O que está acontecendo?

A fraqueza da economia, a falta das reservas e a morte momentânea do turismo, muito importante para a economia local e para atrair dólares para o país, além da já notória problemática política, implicam em fuga de capitais da Turquia.

As autoridades na Turquia estão tentando tornar o mais caro possível as apostas contra o TRY (as taxas overnight offshore atingiram mais 1000% no início de agosto). Ou seja, querem punir quem tenta atacar de maneira especulativa o país, parecido com o que acontecia com o Brasil nas décadas de 80 e 90.

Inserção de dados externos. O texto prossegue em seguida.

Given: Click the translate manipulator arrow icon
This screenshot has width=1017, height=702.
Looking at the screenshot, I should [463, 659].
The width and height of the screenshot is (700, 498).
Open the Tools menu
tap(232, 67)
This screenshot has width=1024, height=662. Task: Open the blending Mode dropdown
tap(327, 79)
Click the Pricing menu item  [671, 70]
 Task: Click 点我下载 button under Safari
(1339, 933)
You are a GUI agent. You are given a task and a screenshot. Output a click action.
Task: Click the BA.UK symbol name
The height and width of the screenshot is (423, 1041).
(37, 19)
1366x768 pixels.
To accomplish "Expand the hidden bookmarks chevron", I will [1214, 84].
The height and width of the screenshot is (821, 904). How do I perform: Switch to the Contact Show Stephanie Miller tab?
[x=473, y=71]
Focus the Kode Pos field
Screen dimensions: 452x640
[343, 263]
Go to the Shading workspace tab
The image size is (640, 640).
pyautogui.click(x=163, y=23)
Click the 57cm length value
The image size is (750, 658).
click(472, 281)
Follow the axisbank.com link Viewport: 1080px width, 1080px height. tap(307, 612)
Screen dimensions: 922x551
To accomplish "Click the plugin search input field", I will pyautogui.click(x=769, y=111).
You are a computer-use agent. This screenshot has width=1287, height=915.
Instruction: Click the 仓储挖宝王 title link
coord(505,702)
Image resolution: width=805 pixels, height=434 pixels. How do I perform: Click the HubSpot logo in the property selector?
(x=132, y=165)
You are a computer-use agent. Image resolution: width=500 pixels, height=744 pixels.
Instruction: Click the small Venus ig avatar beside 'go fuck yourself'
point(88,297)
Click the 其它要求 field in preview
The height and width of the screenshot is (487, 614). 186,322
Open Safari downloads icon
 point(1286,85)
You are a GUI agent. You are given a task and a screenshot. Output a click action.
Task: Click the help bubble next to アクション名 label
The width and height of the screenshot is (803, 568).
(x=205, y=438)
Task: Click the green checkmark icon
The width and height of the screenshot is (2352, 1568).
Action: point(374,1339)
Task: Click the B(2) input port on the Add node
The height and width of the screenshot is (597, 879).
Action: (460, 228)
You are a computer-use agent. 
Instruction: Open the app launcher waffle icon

O problema é que isso implica em questões fiscais e monetárias importantíssimas, relacionadas com a capacidade das autoridades em honrar suas dívidas e gerenciar a balança de pagamentos nacional.

Os setores financeiros da Espanha, da França e da Alemanha, são muito expostos à Turquia. Logo, o enfraquecimento da Turquia acaba sendo um enfraquecimento da União Europeia e, consequentemente, do Euro.

Abaixo, outro gráfico da Nordea identificando os países mais expostos à economia turca.

Na Turquia, no entanto, a falta de ajuste da taxa de câmbio, devido a um crescente déficit em conta corrente e lacunas de financiamento mais amplas, implica na necessidade de uma política mais rígida.

Resta ver quem sairá vencedor desse cabo de guerra.

Em sendo a estabilidade turca, o Euro pode romper a barreira e puxar as demais moedas fortes. Em seguida, poderíamos testemunhar também a valorização das moedas emergentes contra o dólar, importante para nós brasileiros. Em sendo o caos financeiro na Turquia, o Euro pode a voltar a perde valor, retornando à lógico do pós-2008.

Assim, para nós brasileiros, vale guardar posição tanto em dólar, como em outras moedas fortes. Estruturalmente já seria necessário, mas a conjuntura demanda uma exposição mais assertiva.